MemAgent, a largely unknown project, enables AI agents like ChatGPT and Claude to have infinite, 100% local and private memory across multiple applications.
Takeways• MemAgent provides local, private memory for AI agents like ChatGPT and Claude.
• The setup involves cloning the GitHub repository, installing LM Studio, and configuring the agent.
• MemAgent can be used with various software through memory connectors for ChatGPT, GitHub, and Google Docs.
MemAgent provides infinite local memory for AI agents and connects memory between various applications, ensuring data privacy. It utilizes a 4 billion parameter LLM fine-tuned for memory management and a server (MCP) to expose its capabilities to other applications. The setup involves cloning the GitHub repository, installing LM Studio, and configuring the agent, which can be achieved even without extensive coding knowledge.
GitHub Repository
• 00:02:27 To begin, the GitHub repository must be cloned, which involves copying the provided link and using a code editor like Cursor or VS Code. Navigating to the correct directory without spaces in the folder names is crucial to prevent installation issues. The project uses a make file to simplify the installation process.
LM Studio Installation
• 00:03:40 The next step involves using the command 'make install' to install LM Studio, which is an application that allows the user to run AI models locally. Although some users might already have LM Studio with the UI version, this command installs the command-line interface, which allows projects and applications to be built without the graphical user interface.
Running MemAgent
• 00:05:26 To run the MemAgent, the command 'make run-agent' is used, which includes installing the 4 billion parameter model locally. There are three different models available depending on the computer's processing power: 4-bit quantized (fastest), 8-bit (balanced), and 16-bit (most powerful). The setup will prompt you to install the model from Hugging Face if it is not already installed.
Configuring Local Memory
• 00:07:32 A folder should be chosen to store local memory, where MemAgent will store all the markdown files, which can be manually edited. After creating a new terminal and navigating to the MemAgent MCP folder, the command 'make setup' is entered, which runs a Python script to select a folder to store the MD files.
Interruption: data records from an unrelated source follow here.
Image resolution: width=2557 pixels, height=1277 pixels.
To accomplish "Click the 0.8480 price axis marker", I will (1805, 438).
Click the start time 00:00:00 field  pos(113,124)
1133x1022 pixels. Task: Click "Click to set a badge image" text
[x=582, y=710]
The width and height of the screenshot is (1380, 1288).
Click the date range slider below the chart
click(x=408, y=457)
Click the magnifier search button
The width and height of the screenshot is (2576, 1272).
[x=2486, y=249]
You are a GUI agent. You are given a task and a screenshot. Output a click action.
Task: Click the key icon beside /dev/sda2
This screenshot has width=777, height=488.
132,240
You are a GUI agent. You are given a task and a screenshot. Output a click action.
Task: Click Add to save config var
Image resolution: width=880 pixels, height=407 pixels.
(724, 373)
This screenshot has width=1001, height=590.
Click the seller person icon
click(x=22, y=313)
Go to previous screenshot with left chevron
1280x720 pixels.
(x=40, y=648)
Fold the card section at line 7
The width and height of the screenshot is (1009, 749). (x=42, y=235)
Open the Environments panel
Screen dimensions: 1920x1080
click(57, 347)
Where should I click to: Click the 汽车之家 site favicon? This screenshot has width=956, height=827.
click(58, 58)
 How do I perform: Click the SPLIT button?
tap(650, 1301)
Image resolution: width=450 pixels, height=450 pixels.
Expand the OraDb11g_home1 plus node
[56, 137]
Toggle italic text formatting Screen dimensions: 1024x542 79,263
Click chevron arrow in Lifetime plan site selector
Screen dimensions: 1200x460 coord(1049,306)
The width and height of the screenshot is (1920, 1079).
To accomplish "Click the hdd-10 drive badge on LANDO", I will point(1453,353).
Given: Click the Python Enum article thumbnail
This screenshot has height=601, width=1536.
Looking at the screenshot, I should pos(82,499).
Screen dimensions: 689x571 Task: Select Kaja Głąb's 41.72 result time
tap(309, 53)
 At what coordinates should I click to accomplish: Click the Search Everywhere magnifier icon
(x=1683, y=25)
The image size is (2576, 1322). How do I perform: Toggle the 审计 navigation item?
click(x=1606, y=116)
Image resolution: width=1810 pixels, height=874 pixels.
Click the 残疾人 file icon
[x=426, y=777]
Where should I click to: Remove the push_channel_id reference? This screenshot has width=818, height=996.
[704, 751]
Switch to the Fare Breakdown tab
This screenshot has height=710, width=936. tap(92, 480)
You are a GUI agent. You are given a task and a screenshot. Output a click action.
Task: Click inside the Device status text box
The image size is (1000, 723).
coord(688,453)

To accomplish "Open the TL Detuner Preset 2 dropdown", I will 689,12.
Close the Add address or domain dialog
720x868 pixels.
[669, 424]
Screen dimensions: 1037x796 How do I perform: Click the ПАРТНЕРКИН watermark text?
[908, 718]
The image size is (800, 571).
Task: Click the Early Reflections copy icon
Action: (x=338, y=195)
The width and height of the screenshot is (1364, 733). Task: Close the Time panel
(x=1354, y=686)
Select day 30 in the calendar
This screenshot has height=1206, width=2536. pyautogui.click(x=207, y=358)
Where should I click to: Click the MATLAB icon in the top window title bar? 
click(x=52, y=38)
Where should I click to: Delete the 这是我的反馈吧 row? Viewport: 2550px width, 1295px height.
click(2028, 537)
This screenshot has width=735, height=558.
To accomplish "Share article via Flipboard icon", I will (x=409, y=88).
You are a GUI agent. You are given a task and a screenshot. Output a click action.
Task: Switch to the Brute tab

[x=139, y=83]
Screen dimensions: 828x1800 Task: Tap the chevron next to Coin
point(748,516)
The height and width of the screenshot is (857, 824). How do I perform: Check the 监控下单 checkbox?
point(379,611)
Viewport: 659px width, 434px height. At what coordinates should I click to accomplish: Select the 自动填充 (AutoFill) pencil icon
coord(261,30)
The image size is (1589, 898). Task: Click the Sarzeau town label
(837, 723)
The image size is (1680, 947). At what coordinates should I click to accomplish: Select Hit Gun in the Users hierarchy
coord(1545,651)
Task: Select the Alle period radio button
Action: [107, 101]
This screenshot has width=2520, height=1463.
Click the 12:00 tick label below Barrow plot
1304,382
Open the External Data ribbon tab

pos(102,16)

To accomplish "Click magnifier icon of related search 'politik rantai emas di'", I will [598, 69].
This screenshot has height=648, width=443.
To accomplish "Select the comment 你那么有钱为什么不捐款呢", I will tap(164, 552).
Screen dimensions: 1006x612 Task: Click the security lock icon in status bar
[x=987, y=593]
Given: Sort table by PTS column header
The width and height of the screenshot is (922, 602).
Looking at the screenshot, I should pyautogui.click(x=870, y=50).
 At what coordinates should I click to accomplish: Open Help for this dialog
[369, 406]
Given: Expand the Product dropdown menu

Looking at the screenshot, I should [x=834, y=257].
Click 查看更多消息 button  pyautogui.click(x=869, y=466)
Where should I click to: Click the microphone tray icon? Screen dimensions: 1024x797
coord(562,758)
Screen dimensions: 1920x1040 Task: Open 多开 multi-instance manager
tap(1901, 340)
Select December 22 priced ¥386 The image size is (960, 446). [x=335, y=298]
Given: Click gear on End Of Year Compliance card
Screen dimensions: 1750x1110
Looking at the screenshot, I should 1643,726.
Connecting to Claude Desktop
• 00:09:57 To connect MemAgent to Claude desktop, the 'make generate-mcp-json' command is used to create an mcp.json file, which is then integrated into the Claude desktop config.json file. A modified setup using UV is recommended for a cleaner execution, and after adjusting the configuration, Claude desktop is restarted, and the MCP server is initiated using 'uv run python mcp_server/server.py'.